Le 15 mai, dans un communiqué relayé par l’agence de presse turque Anadolu, le secrétaire général du Conseil turcique, Bagdad Amreïev, a confirmé le report des Jeux. Créé en 2009, le Conseil, qui contribue à l’organisation de l’évènement, regroupe la Turquie, l’Azerbaïdjan, le Kazakhstan, le Kirghizstan et l’Ouzbékistan.
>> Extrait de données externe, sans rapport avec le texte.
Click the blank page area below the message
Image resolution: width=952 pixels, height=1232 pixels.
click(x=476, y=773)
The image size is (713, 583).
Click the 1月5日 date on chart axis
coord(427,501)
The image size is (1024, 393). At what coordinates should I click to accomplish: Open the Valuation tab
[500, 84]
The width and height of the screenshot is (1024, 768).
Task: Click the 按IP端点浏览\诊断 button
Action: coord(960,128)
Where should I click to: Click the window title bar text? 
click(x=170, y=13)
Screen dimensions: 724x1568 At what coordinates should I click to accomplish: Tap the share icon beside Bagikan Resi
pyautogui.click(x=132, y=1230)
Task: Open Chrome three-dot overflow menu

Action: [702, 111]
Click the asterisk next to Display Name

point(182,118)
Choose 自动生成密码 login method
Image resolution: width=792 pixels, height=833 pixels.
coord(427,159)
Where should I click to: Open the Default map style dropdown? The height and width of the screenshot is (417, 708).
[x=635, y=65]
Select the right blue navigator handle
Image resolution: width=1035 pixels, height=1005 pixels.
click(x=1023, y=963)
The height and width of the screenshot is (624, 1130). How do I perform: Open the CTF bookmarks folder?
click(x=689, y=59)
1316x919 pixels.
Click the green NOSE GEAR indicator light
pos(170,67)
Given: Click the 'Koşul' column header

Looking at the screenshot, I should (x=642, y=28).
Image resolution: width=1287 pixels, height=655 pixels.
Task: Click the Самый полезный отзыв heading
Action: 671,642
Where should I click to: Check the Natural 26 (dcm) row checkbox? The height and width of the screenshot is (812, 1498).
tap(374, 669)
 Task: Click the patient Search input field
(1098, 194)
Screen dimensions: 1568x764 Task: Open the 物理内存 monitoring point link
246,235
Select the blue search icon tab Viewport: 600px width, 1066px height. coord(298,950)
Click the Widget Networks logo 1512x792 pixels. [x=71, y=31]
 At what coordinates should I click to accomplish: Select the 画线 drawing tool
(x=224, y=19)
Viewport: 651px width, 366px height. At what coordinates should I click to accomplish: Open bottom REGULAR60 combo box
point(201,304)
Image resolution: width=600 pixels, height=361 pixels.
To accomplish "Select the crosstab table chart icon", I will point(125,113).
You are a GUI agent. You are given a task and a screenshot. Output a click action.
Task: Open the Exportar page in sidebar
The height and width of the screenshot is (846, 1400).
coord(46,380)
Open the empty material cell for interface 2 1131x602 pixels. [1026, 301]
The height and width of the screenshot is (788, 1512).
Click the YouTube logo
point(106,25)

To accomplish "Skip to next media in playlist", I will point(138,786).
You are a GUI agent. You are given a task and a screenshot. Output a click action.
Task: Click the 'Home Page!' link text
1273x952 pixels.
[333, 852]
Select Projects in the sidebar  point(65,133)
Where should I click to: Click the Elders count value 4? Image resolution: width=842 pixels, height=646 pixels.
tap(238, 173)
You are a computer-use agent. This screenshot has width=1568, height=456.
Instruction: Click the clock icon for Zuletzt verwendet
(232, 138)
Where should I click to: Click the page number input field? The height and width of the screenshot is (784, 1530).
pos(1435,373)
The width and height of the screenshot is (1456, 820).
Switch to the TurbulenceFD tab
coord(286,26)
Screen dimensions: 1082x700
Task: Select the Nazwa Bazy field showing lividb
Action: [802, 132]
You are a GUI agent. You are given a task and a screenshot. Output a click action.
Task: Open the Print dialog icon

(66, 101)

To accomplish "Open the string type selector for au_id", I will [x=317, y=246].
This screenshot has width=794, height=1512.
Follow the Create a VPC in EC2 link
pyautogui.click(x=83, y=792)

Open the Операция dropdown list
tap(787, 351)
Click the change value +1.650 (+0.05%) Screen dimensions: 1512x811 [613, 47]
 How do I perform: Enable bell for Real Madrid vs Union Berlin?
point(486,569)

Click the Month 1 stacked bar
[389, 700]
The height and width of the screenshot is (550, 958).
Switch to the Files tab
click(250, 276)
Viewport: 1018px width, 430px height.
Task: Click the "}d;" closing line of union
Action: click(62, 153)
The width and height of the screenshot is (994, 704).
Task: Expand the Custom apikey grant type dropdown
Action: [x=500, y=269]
Le secrétaire général du Conseil a déploré qu’en dépit des « préparatifs en cours de la Turquie, en collaboration avec les autres États membres et le Secrétariat du Conseil turcique, la quatrième édition des Jeux [ait] dû être reportée à 2021 en raison de la pandémie de coronavirus ».

Bagdad Amreïev a également souligné l’importance de ces Jeux pour la préservation de la culture et des traditions nomades. « Les Jeux sont très utiles pour faire connaître au monde la culture et les traditions anciennes des peuples turcophones », a-t-il déclaré. L’évènement est aussi l’occasion de rassembler des athlètes du monde entier, 82 pays ayant participé à la dernière édition. Ainsi, pour Bagdad Amreïev, « Les Jeux mondiaux nomades sont une célébration incroyable de la diversité et du dialogue interculturel. Ils soulignent le pouvoir unique du sport, qui permet de rassembler différentes communautés sous une même bannière. »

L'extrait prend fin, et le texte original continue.